Sunday, March 19, 2006

The Winterling

Sometimes my naivete can be a benefit. Having never read any of Jez Butterworth's work before, his ear for dialogue was what hit me first. The rhythm and repetition, so poetic and integral to his characters, was dovetailed into a story that played out like a snapshot of some larger tale. What I loved was the way that each character's present in these circumstances was just a section their lives, their individual metanarrative. With the Winterling, there is a strong sense of before and after, and yet you submit to enjoy the interceding moments, the present of a play which is only simple at the surface.

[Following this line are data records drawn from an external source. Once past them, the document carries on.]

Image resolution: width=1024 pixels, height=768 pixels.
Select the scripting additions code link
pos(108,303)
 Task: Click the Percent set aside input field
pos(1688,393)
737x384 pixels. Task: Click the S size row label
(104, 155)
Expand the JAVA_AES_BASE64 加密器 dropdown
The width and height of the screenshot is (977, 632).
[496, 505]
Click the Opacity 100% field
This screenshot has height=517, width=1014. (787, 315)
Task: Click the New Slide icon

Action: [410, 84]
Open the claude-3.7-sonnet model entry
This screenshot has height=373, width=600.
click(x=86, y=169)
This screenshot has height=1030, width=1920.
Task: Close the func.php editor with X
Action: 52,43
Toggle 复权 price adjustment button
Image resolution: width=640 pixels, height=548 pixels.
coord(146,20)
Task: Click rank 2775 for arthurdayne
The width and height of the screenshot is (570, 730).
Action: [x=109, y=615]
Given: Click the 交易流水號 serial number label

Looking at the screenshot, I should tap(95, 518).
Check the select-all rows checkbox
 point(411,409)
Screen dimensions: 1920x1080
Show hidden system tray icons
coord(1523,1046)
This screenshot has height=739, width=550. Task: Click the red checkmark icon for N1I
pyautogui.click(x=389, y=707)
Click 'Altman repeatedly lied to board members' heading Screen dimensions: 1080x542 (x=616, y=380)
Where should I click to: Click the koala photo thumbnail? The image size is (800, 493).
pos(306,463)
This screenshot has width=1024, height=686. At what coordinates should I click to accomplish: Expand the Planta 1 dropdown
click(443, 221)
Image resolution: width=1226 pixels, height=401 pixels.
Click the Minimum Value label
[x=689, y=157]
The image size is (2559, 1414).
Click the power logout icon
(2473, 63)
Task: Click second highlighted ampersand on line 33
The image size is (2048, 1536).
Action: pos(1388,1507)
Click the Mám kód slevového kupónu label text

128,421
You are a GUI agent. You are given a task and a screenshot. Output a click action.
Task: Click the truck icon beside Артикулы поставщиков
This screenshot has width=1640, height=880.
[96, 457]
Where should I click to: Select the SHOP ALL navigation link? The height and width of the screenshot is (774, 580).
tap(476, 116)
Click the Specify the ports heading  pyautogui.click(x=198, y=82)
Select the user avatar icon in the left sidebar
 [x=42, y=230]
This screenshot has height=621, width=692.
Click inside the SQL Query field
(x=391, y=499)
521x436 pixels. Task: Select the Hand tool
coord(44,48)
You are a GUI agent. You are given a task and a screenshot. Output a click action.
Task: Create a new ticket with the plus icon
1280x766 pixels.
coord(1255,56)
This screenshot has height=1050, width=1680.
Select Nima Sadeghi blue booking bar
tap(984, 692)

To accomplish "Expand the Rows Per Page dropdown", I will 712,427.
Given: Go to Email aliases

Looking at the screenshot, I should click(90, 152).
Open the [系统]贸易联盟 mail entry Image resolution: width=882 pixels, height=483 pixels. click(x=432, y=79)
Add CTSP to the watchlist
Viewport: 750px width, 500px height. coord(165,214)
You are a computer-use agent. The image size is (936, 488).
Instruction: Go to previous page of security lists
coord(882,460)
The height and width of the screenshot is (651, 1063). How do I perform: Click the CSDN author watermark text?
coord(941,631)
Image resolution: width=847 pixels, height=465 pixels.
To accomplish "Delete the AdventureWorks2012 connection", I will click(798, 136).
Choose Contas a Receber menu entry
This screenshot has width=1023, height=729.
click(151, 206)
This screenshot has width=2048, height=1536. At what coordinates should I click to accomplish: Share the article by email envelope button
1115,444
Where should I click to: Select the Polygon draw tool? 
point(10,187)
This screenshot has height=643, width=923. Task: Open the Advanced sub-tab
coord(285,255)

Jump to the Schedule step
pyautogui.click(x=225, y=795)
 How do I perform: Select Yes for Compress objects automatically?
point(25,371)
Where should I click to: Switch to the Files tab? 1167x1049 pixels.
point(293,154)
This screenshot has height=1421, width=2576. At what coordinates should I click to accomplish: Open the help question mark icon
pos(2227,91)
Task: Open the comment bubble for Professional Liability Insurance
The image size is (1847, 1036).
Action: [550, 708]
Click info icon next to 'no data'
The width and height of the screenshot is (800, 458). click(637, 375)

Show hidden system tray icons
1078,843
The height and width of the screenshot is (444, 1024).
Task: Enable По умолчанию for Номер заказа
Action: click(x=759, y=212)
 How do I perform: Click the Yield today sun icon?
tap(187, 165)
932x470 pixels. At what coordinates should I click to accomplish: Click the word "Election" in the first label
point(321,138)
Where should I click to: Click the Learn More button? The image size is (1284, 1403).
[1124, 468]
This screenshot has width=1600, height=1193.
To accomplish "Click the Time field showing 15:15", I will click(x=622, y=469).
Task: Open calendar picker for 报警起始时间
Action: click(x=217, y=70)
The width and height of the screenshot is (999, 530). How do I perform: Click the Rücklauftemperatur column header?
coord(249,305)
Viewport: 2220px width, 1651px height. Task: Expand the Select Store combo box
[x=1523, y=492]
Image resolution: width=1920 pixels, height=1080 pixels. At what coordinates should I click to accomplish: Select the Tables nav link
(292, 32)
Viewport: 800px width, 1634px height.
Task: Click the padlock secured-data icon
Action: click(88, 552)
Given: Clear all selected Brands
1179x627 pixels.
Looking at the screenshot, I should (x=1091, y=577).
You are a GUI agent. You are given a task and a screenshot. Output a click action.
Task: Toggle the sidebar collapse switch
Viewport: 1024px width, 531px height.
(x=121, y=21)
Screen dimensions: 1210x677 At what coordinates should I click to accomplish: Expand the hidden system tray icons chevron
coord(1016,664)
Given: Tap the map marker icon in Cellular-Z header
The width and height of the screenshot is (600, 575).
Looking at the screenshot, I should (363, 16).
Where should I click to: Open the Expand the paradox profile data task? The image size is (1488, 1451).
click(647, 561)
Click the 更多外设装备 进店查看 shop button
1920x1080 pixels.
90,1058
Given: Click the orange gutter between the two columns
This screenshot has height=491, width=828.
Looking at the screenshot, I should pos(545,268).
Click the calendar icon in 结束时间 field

Had a conversation in the foyer with Paul, concerning the origins of this sort of male centered, London criminal storyline. Which came first: the Guy Ritchie craze, or the soulful crafting of Jez Butterworth? It certainly hope it was the latter. And as much as I liked Snatch, I have to say I preferred the Winterling, even in its imperfections, for giving me such a sense of mystery, hope, and humor all wound up into one. He has given each character an opportunity to have their fears and flaws, while still remaining likeable, the sort of people we hope achieve what they wish to achieve.

(And kudos to the girl who held her own in this male-centric world.)

The Winterling continues at the Royal Court through April 8---which happens to be my birthday!